[Collected data]
────────────────────────────────────────
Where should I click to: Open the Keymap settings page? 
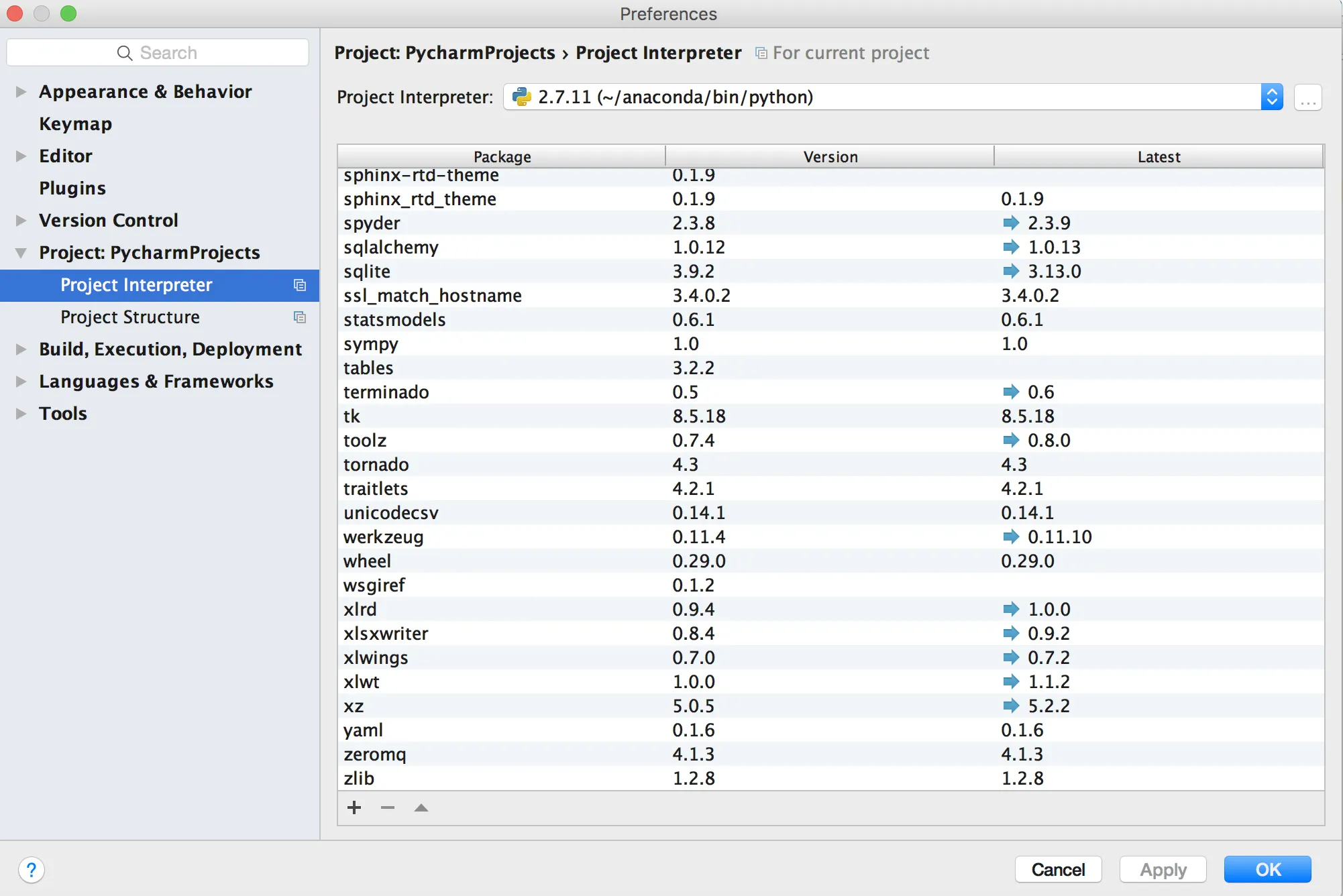[75, 124]
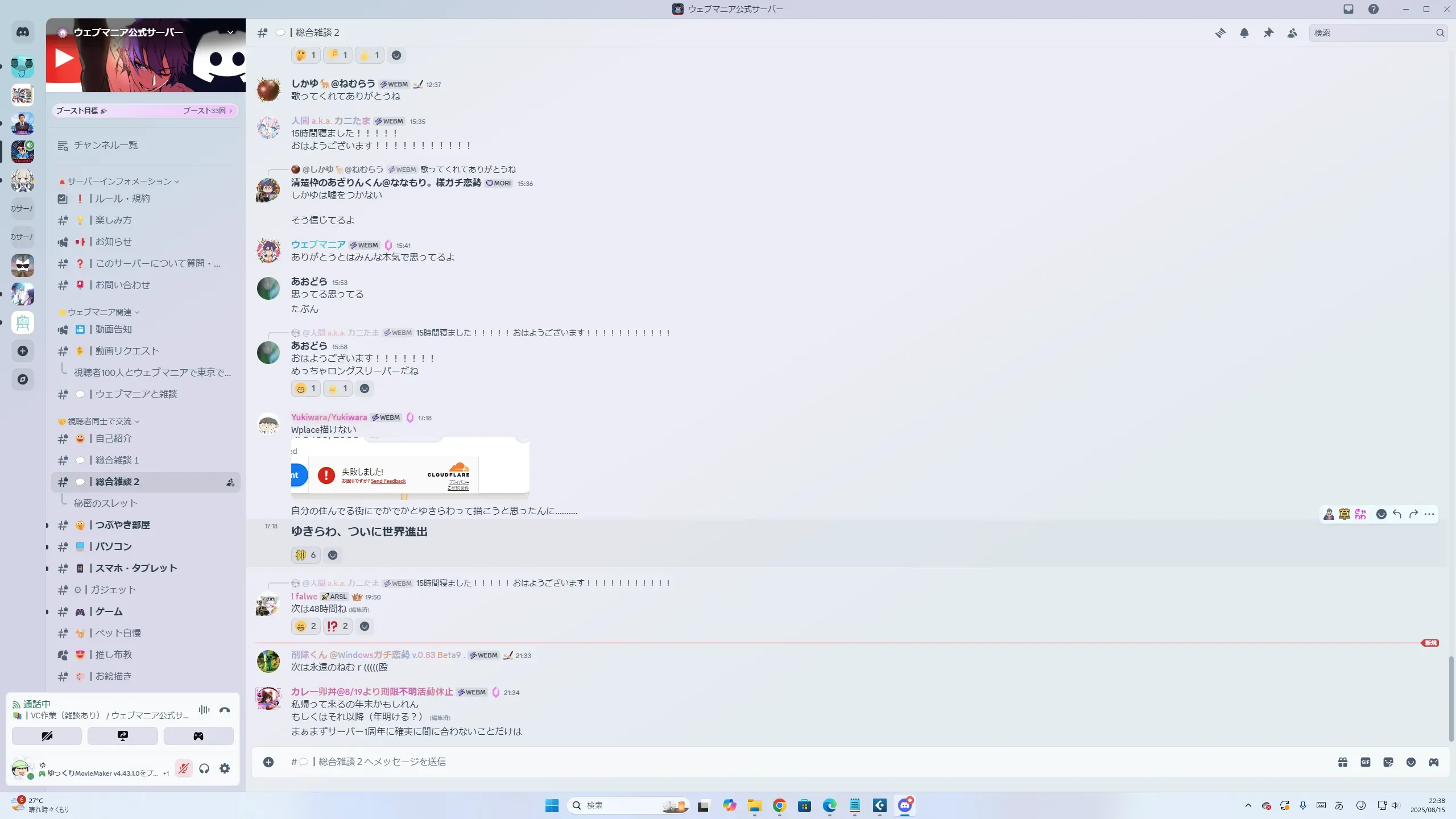Open the チャンネル一覧 channel list
Screen dimensions: 1456x819
tap(105, 146)
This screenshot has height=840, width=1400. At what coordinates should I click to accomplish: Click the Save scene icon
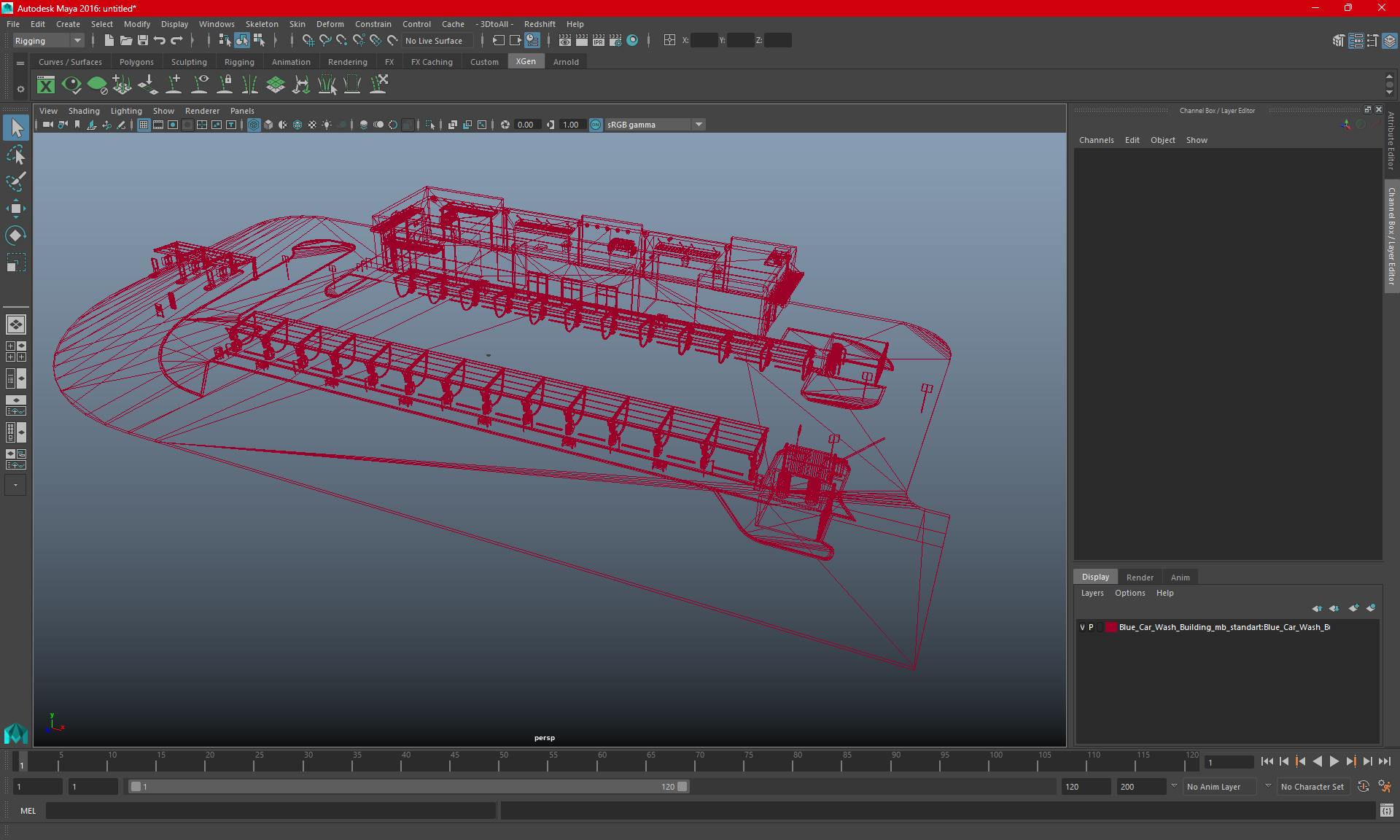coord(143,41)
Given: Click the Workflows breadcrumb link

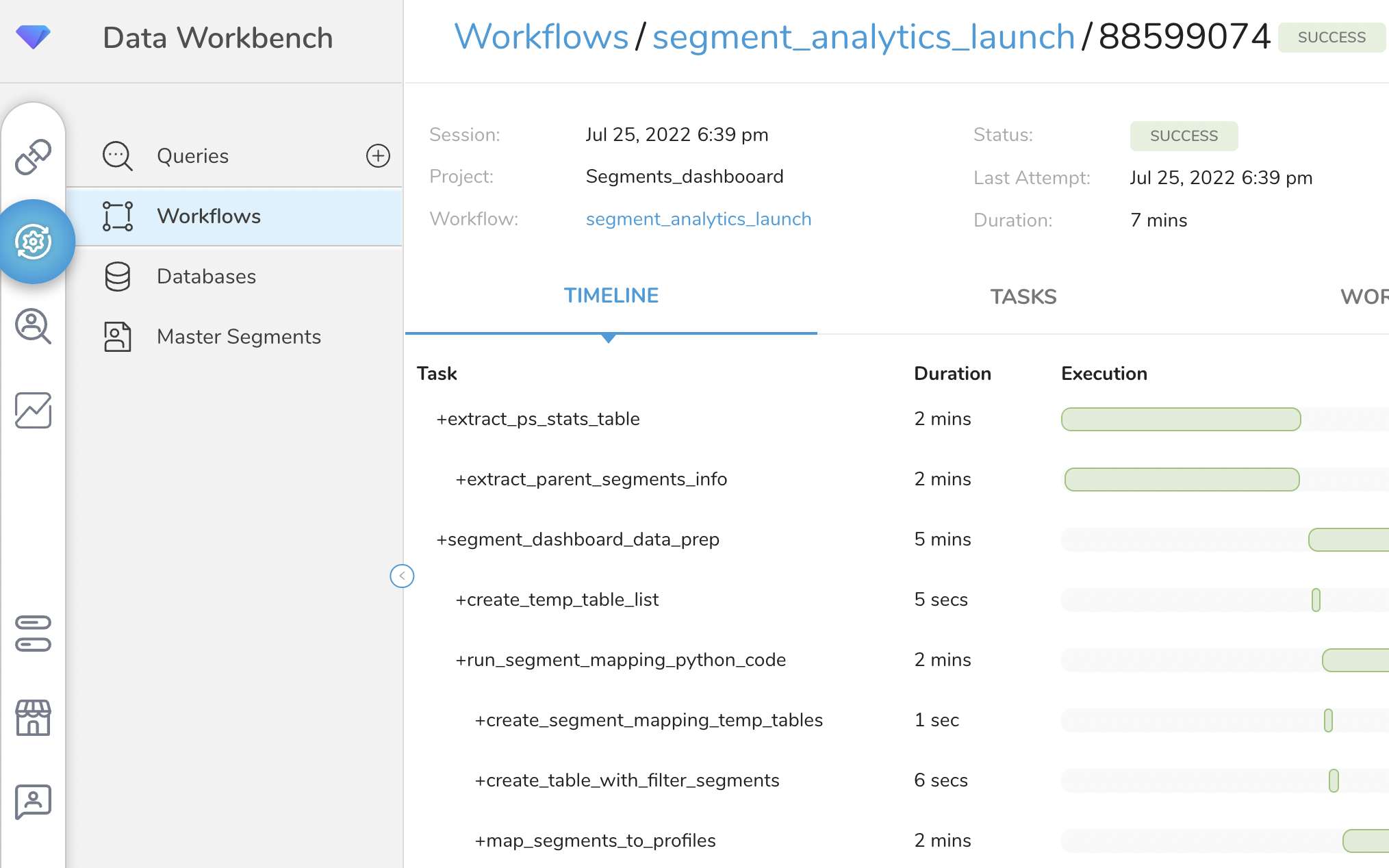Looking at the screenshot, I should click(541, 37).
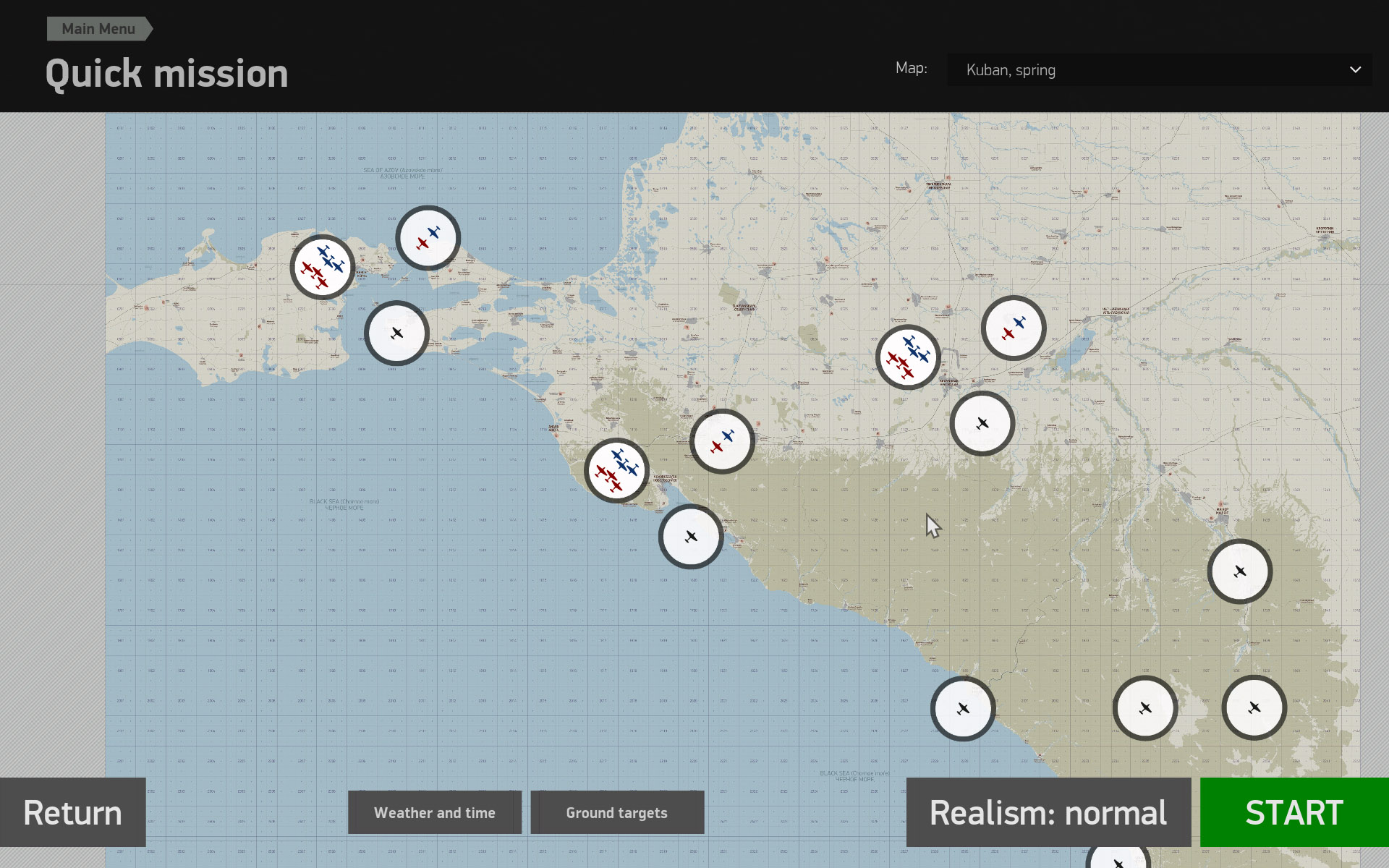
────────────────────────────────────────
DIRECTIONS FOR THIS TASK>
For this exercise, return the records above in full and exactly, omitting the images.

EXERCISE RESPONSE>
Where should I click to: Open the Keymap settings page? 
[75, 124]
Open the チャンネル一覧 channel list
Screen dimensions: 1456x819
tap(105, 146)
This screenshot has height=840, width=1400. At what coordinates should I click to accomplish: Click the Save scene icon
coord(143,41)
Given: Click the Workflows breadcrumb link

Looking at the screenshot, I should click(541, 37).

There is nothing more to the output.